Quand j’ai quitté le collège avant l’âge de dix-huit ans, j’ai rejoint la société dans ce club, vêtue d’une robe de conte de fées que mon père avait choisie pour l’occasion chez l’un des plus importants tailleurs romains.
La ville se terminait dans le quartier Fuori le Porte, tout en hauteur, où le vent hurlait fort et notre gouvernante Mme Berta nous laissait alors porter des écharpes si nous voulions nous aventurer en promenade.
d’autres souvenirs.
Le café Ascenti, où la soi-disant «crème» de la ville se rendait pour l’apéritif à midi, des dames élégantes – des messieurs impeccables.
Et le Caffè Colacino, le plus ancien, qui ravit avec son orchestre aux sons du boogie-woogie, la déambulation nocturne des habitants de Catanzaro.
Marche presque sacrée ininterrompue par aucun véhicule assourdissant.
Le cours appartenait aux citoyens.
La promenade s’est déroulée de la Piazza Le Pera à la Piazza Immacolata.
Une fois que vous avez atteint ces deux endroits, vous reveniez et répétiez le même voyage encore une fois.
Les filles étaient accompagnées de leurs mères, qui les suivaient et échangeaient quelques regards avec les garçons, qui marchaient pour elles avec leur groupe d’amis.
A sept heures et demie, la rue commença à se vider.
Puis il y avait le Liceo Galluppi, avec une tradition ancienne, dans le point le plus stratégique du Corso Mazzini, où Luigi Settembrini avait enseigné.
Et les voitures à la place des taxis qui ont été prises lorsque le train calabrais-lucanien est arrivé pour nous ramener à la maison.
Un moyen de transport un peu bruyant mais tellement amusant pour nous les enfants.
Je ne peux m’empêcher de me souvenir de Mimmo Rotella, qui était professeur de dessin dans une école de la ville, puis un célèbre inconnu.
Lui aussi se promenait dans le Corso Mazzini et, dans une petite rue latérale du Corso, sa mère, la modiste Rotella, tenait son atelier couvert de chapeaux aux têtes modèles qui ressemblaient à autant d’oiseaux en vol.
Il a servi ma mère et toutes les dames de la ville qui portaient toujours les beaux chapeaux qu’elle créait.
Je me souviens de ma coiffure de mariage conçue par Mad Hatter Rotella avec plein de petites perles.
Le grand Mimmo doit sûrement son succès international à Paris pour son art pictural à cette mère imaginative de Catanzaro qui lui a donné le sens artistique.

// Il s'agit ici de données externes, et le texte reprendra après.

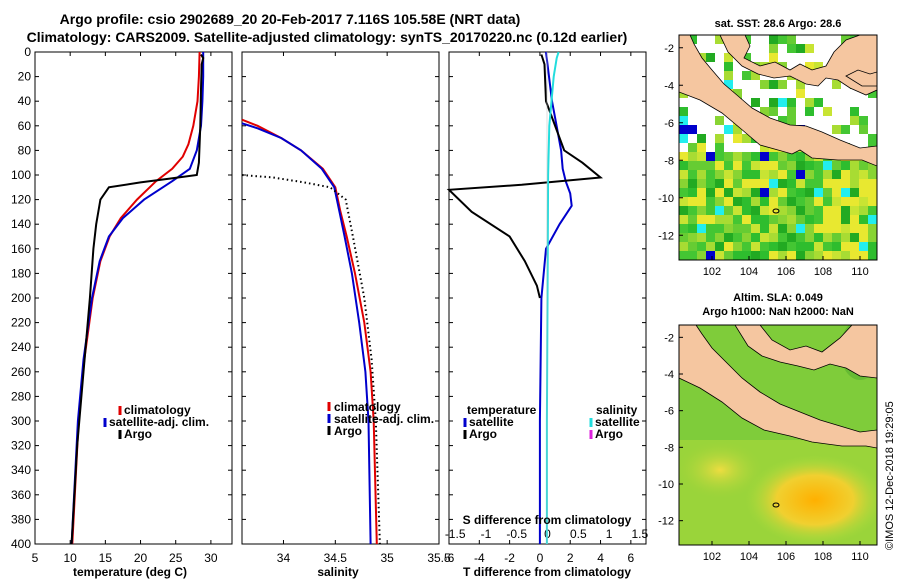 Image resolution: width=900 pixels, height=580 pixels. What do you see at coordinates (547, 572) in the screenshot?
I see `t-difference-xlabel: T difference from climatology` at bounding box center [547, 572].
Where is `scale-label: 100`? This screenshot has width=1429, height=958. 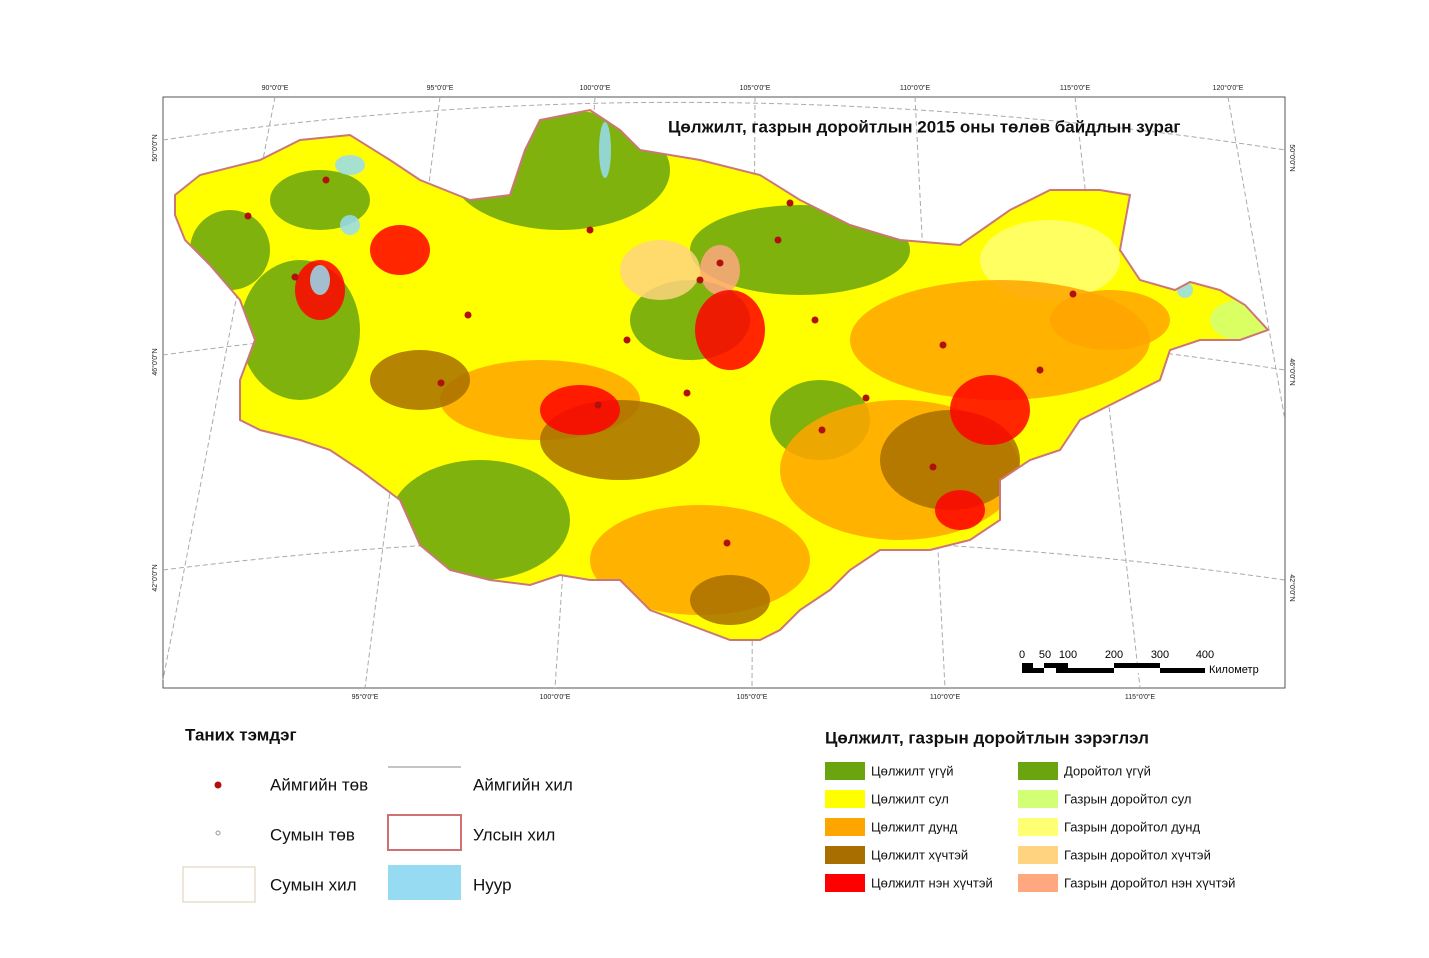 scale-label: 100 is located at coordinates (1068, 655).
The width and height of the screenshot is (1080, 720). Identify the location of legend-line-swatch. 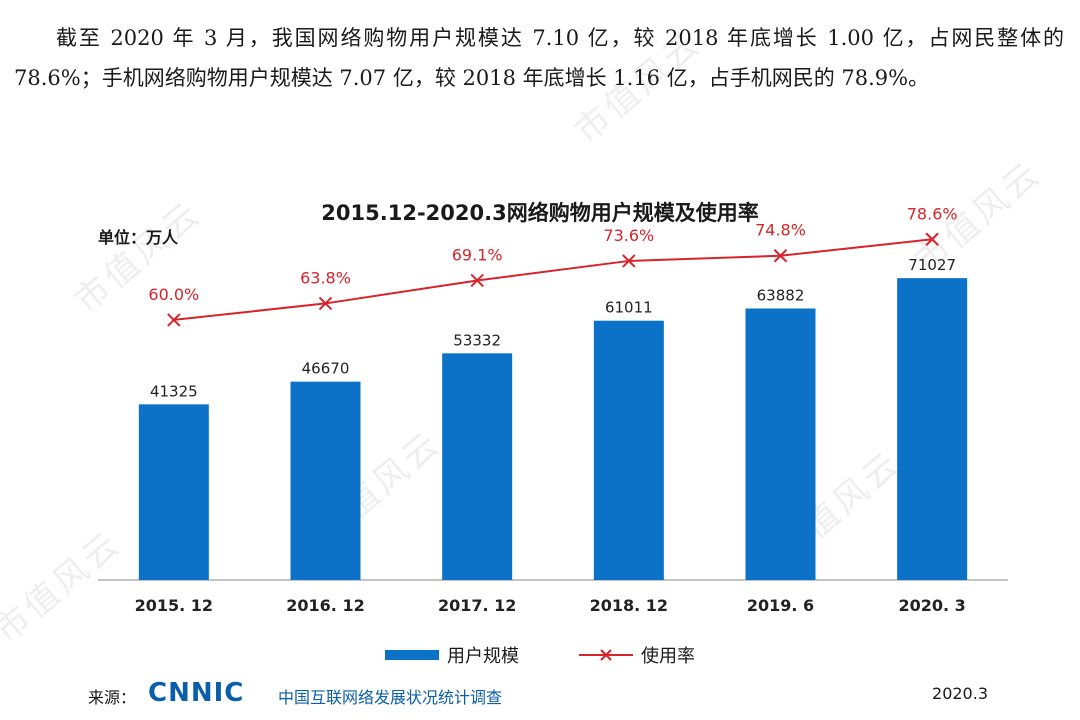
(606, 655).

Un art qui s’est étendu aux expériences littéraires phonétiques, puisqu’on lui attribue la naissance de la poésie épistaltique, avec des compositions transgressives qu’il a récitées dès le début des années 1950 dans la célèbre Trattoria degli Artisti de la Via Margutta à Rome, car Rome était aussi une autre ville. . Mais c’est une autre histoire.

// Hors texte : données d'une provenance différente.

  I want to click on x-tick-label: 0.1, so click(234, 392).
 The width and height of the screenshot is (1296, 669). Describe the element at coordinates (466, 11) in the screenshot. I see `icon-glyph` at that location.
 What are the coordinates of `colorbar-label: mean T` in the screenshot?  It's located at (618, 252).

À Catanzaro, je me souviens aussi des hommes qui portaient des chapeaux, les Borsalino, et lorsqu’ils rencontraient une dame bien connue, ils les enlevaient en guise de salutation et faisaient de grands arcs. Maintenant, vous dites juste bonjour ou bonjour, ou tout au plus… un rapide hochement de tête.
Sans oublier les bisous qui sont inévitables lorsque l’on salue des messieurs à des dames.
Monde passé irremplaçable d’une petite ville cultivée et élégante dont je suis fier.
*Avocate et pianiste, diplômée du Conservatoire Santa Cecilia de Rome, elle s’est spécialisée en Italie et à l’étranger dans les meilleurs maîtres de son temps. En 1963, elle abandonne sa carrière de concertiste pour se consacrer à la vie politique de son mari Tony Murmura et le soutenir dans les campagnes électorales. À partir des années 1960, il a été actif dans le monde de la culture, occupant pendant plusieurs années le rôle de vice-président du Teatri Calabresi Associati et apportant notamment à la ville d’importantes saisons de concerts, un programme théâtral et un prix international de piano du Grand Relief nommé d’après le musicologue Fausto Torrefranca. Elle est l’auteur de trois romans : Il fan, La strophe de Mattia, Scilla. Sa dernière publication, Le Portrait et autres nouvelles, Adhoc 2021, est un recueil d’écrits inédits de sa jeunesse. Il a enregistré quatre CD avec tout son répertoire musical.